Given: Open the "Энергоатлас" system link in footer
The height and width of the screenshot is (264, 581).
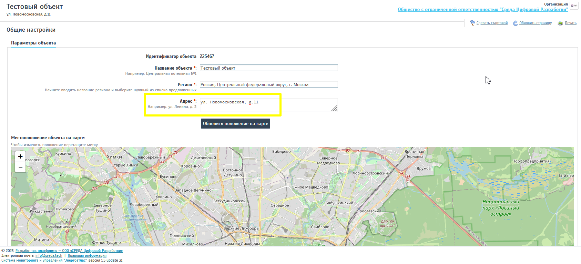Looking at the screenshot, I should 44,261.
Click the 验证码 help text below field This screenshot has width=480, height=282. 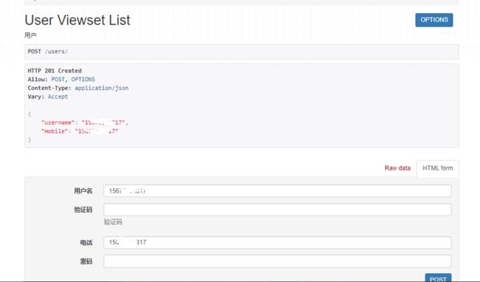tap(113, 222)
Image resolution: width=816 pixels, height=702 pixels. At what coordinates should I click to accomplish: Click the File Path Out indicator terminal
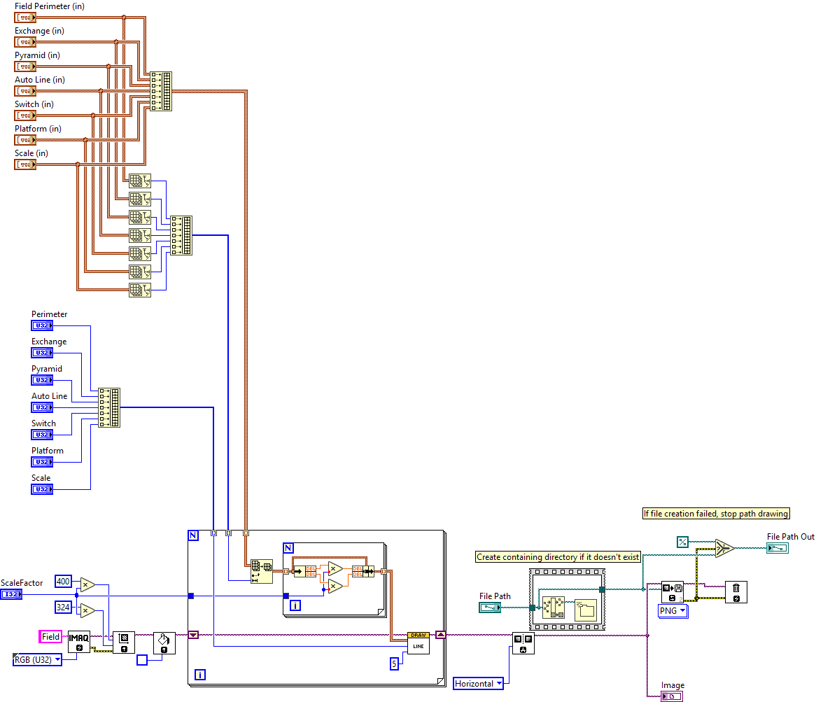[x=777, y=548]

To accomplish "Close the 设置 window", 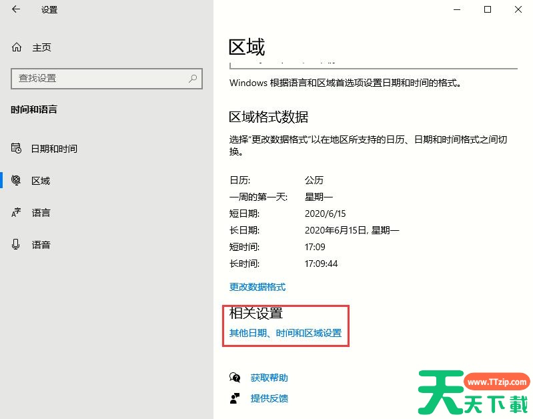I will pyautogui.click(x=518, y=9).
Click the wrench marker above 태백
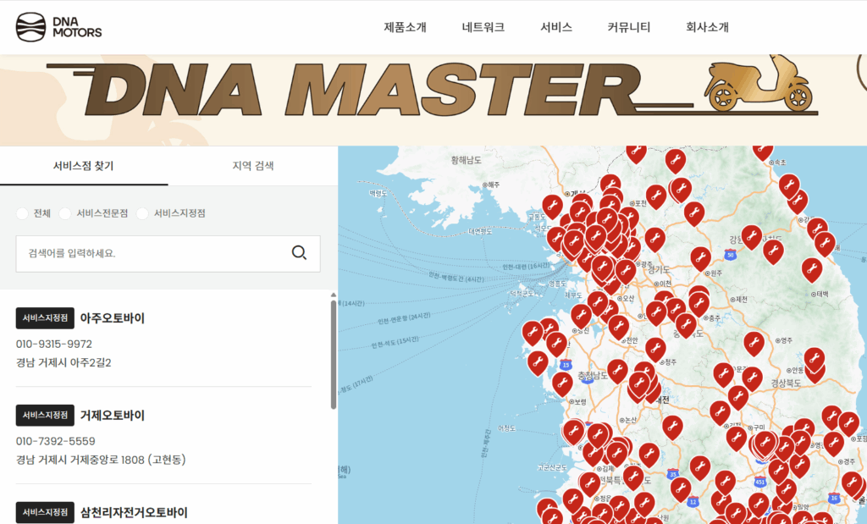The width and height of the screenshot is (867, 524). pos(812,268)
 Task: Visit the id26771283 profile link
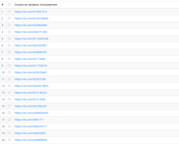click(31, 32)
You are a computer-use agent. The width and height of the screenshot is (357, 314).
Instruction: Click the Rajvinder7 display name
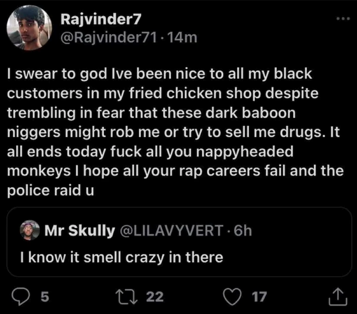tap(101, 19)
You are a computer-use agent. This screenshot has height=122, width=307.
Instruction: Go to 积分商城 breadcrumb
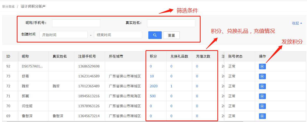point(8,6)
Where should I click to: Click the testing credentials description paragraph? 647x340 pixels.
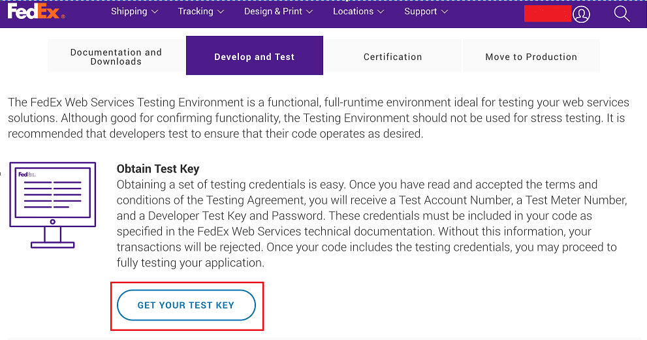coord(367,224)
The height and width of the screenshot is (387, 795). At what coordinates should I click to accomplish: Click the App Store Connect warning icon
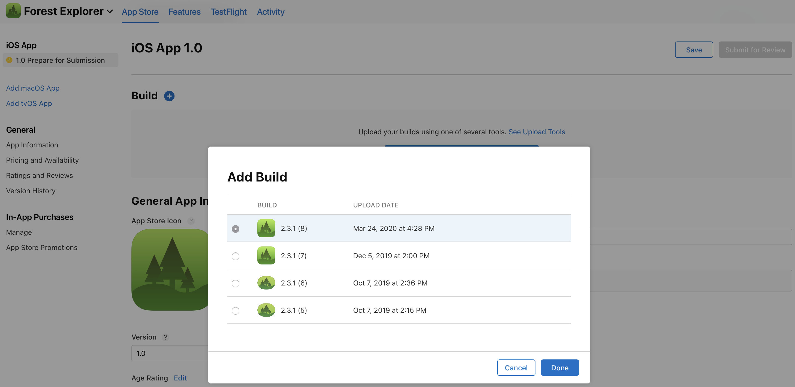[9, 60]
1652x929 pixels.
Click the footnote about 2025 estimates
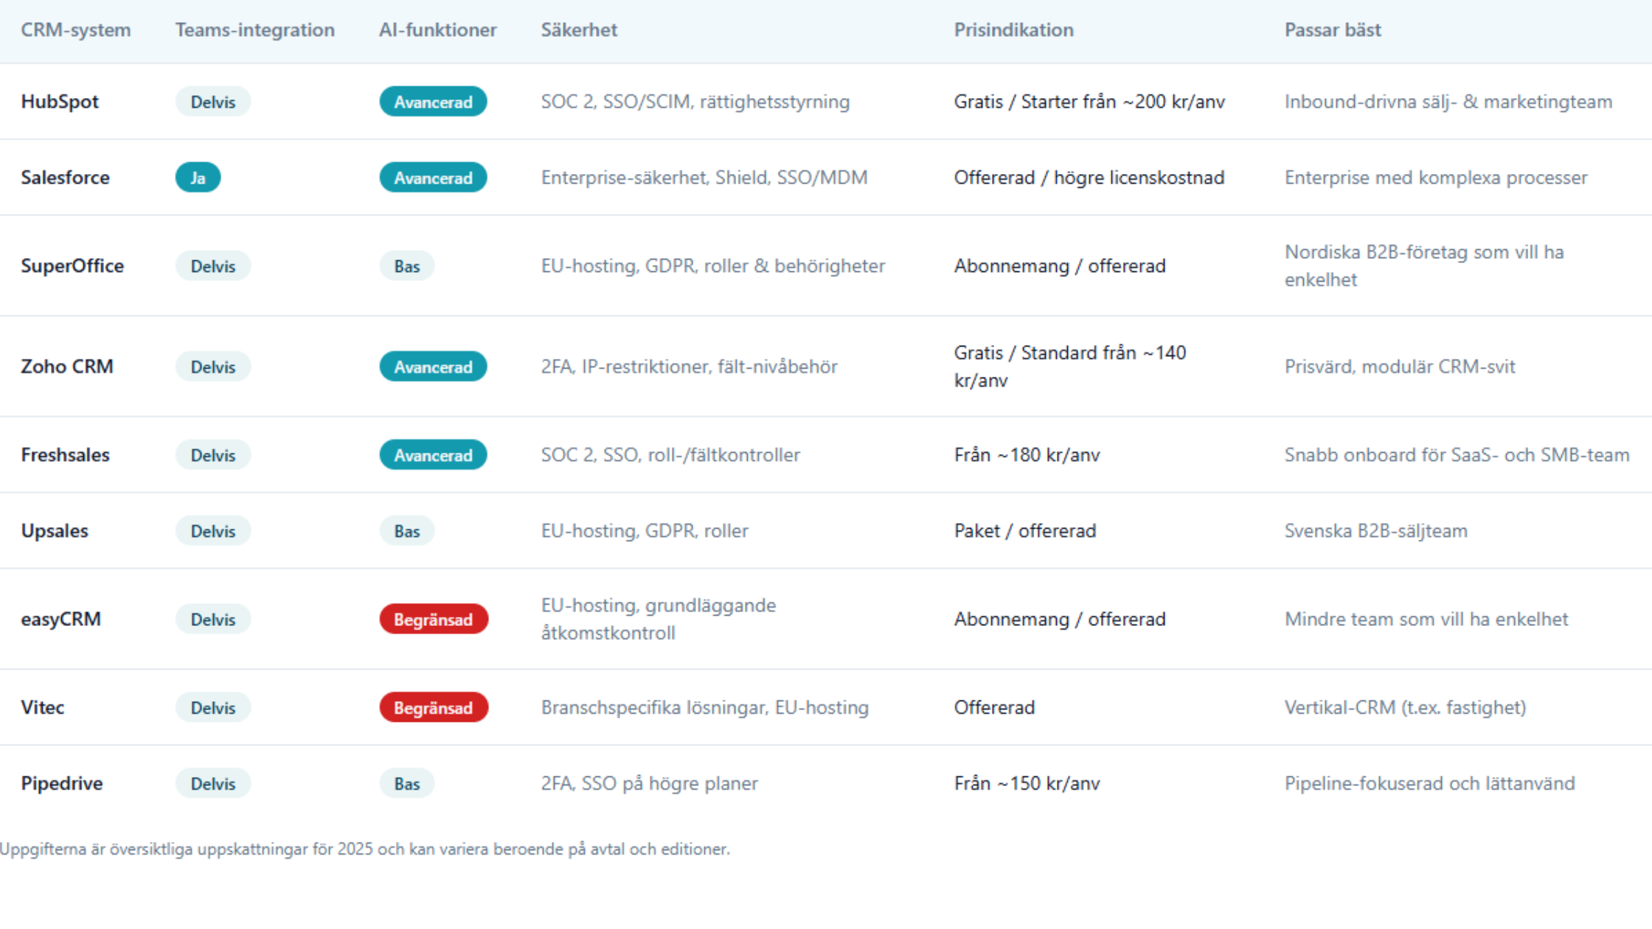(x=365, y=849)
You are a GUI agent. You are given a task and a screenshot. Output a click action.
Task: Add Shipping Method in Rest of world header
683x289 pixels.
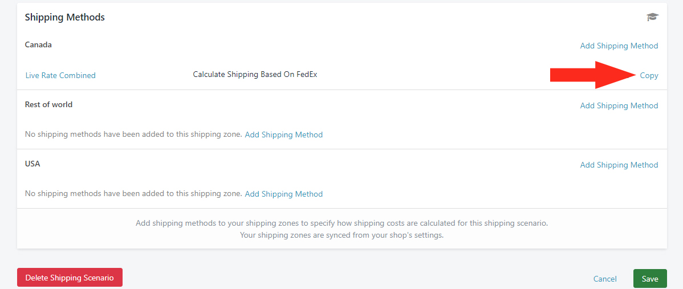(x=619, y=105)
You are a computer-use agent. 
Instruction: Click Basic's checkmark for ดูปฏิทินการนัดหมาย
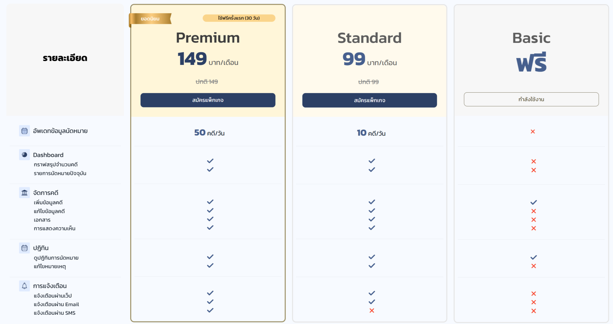[x=534, y=258]
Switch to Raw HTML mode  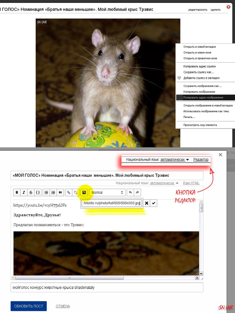tap(191, 183)
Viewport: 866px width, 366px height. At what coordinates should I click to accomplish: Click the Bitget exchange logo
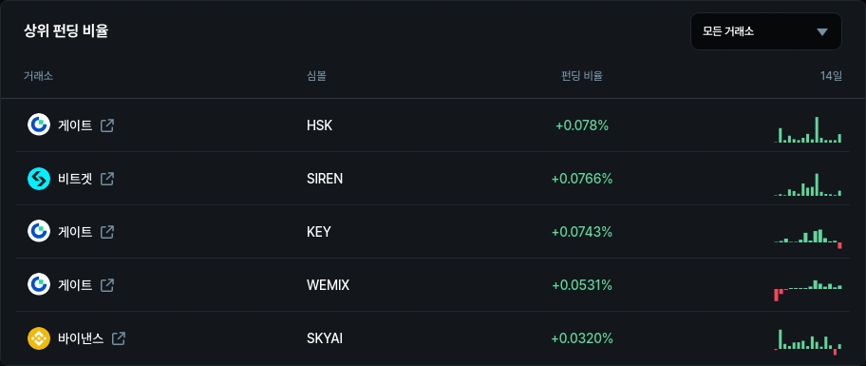click(x=39, y=179)
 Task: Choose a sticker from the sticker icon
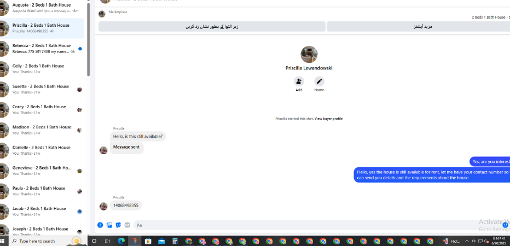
= = = =
Problem:
Reproduce each line of the records in which the word "computer" appears.

Solution to this task:
You are a computer-use agent. The width and height of the screenshot is (357, 314).
You are a computer-use agent. This screenshot has height=122, width=307.
You are a computer-use agent. 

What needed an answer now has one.